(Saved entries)
+-------+

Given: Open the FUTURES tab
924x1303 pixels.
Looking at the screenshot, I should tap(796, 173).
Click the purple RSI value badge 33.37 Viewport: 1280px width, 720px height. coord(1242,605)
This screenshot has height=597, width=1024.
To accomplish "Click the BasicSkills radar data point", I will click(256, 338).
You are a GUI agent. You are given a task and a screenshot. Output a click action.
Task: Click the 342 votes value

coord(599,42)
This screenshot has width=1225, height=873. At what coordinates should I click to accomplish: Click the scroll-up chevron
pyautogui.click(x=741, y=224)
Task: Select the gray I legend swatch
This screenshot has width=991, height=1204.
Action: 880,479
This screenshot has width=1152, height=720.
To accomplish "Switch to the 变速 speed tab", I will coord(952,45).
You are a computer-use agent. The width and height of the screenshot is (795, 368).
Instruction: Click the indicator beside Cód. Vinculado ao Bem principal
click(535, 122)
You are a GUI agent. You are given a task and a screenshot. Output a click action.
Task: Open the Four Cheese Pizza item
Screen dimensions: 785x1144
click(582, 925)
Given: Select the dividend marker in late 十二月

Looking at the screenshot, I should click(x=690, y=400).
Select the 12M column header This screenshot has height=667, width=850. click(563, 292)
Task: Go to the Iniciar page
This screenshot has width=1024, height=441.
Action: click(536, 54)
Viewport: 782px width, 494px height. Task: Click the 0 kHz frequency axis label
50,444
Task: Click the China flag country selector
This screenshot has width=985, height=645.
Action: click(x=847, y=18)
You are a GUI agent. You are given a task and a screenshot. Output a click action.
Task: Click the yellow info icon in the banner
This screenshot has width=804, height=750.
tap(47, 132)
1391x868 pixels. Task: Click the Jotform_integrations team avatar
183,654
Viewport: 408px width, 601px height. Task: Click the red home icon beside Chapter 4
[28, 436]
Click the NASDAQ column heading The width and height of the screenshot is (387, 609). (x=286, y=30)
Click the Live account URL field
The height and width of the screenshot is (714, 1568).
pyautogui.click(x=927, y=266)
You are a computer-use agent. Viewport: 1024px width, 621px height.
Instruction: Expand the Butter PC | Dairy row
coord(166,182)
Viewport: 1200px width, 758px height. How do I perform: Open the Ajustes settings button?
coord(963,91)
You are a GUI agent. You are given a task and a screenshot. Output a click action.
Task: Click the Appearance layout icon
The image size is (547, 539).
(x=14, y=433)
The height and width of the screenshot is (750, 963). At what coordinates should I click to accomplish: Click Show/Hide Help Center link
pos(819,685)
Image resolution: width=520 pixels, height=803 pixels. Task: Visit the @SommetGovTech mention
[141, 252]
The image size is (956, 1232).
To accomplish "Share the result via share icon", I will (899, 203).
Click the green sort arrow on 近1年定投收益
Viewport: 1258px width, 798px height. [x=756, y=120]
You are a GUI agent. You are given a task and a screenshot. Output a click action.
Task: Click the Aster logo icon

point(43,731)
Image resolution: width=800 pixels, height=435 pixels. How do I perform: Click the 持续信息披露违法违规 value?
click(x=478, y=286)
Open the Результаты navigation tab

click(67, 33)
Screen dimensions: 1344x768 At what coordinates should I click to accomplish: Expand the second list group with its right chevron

+-------+

What to do :: Print the data in full. Match it exactly.

Written solution ::
Given: Open the FUTURES tab
924x1303 pixels.
Looking at the screenshot, I should tap(796, 173).
Click the purple RSI value badge 33.37 Viewport: 1280px width, 720px height. coord(1242,605)
This screenshot has height=597, width=1024.
To accomplish "Click the BasicSkills radar data point", I will click(256, 338).
You are a GUI agent. You are given a task and a screenshot. Output a click action.
Task: Click the 342 votes value

coord(599,42)
This screenshot has width=1225, height=873. At what coordinates should I click to accomplish: Click the scroll-up chevron
pyautogui.click(x=741, y=224)
Task: Select the gray I legend swatch
This screenshot has width=991, height=1204.
Action: 880,479
This screenshot has width=1152, height=720.
To accomplish "Switch to the 变速 speed tab", I will coord(952,45).
You are a computer-use agent. The width and height of the screenshot is (795, 368).
Instruction: Click the indicator beside Cód. Vinculado ao Bem principal
click(535, 122)
You are a GUI agent. You are given a task and a screenshot. Output a click action.
Task: Open the Four Cheese Pizza item
Screen dimensions: 785x1144
click(582, 925)
Given: Select the dividend marker in late 十二月

Looking at the screenshot, I should click(x=690, y=400).
Select the 12M column header This screenshot has height=667, width=850. click(563, 292)
Task: Go to the Iniciar page
This screenshot has width=1024, height=441.
Action: click(536, 54)
Viewport: 782px width, 494px height. Task: Click the 0 kHz frequency axis label
50,444
Task: Click the China flag country selector
This screenshot has width=985, height=645.
Action: click(x=847, y=18)
You are a GUI agent. You are given a task and a screenshot. Output a click action.
Task: Click the yellow info icon in the banner
This screenshot has width=804, height=750.
tap(47, 132)
1391x868 pixels. Task: Click the Jotform_integrations team avatar
183,654
Viewport: 408px width, 601px height. Task: Click the red home icon beside Chapter 4
[28, 436]
Click the NASDAQ column heading The width and height of the screenshot is (387, 609). (x=286, y=30)
Click the Live account URL field
The height and width of the screenshot is (714, 1568).
pyautogui.click(x=927, y=266)
You are a computer-use agent. Viewport: 1024px width, 621px height.
Instruction: Expand the Butter PC | Dairy row
coord(166,182)
Viewport: 1200px width, 758px height. How do I perform: Open the Ajustes settings button?
coord(963,91)
You are a GUI agent. You are given a task and a screenshot. Output a click action.
Task: Click the Appearance layout icon
The image size is (547, 539).
(x=14, y=433)
The height and width of the screenshot is (750, 963). At what coordinates should I click to accomplish: Click Show/Hide Help Center link
pos(819,685)
Image resolution: width=520 pixels, height=803 pixels. Task: Visit the @SommetGovTech mention
[141, 252]
The image size is (956, 1232).
To accomplish "Share the result via share icon", I will (899, 203).
Click the green sort arrow on 近1年定投收益
Viewport: 1258px width, 798px height. [x=756, y=120]
You are a GUI agent. You are given a task and a screenshot. Output a click action.
Task: Click the Aster logo icon

point(43,731)
Image resolution: width=800 pixels, height=435 pixels. How do I perform: Click the 持续信息披露违法违规 value?
click(x=478, y=286)
Open the Результаты navigation tab

click(67, 33)
Screen dimensions: 1344x768 At what coordinates should I click to accomplish: Expand the second list group with its right chevron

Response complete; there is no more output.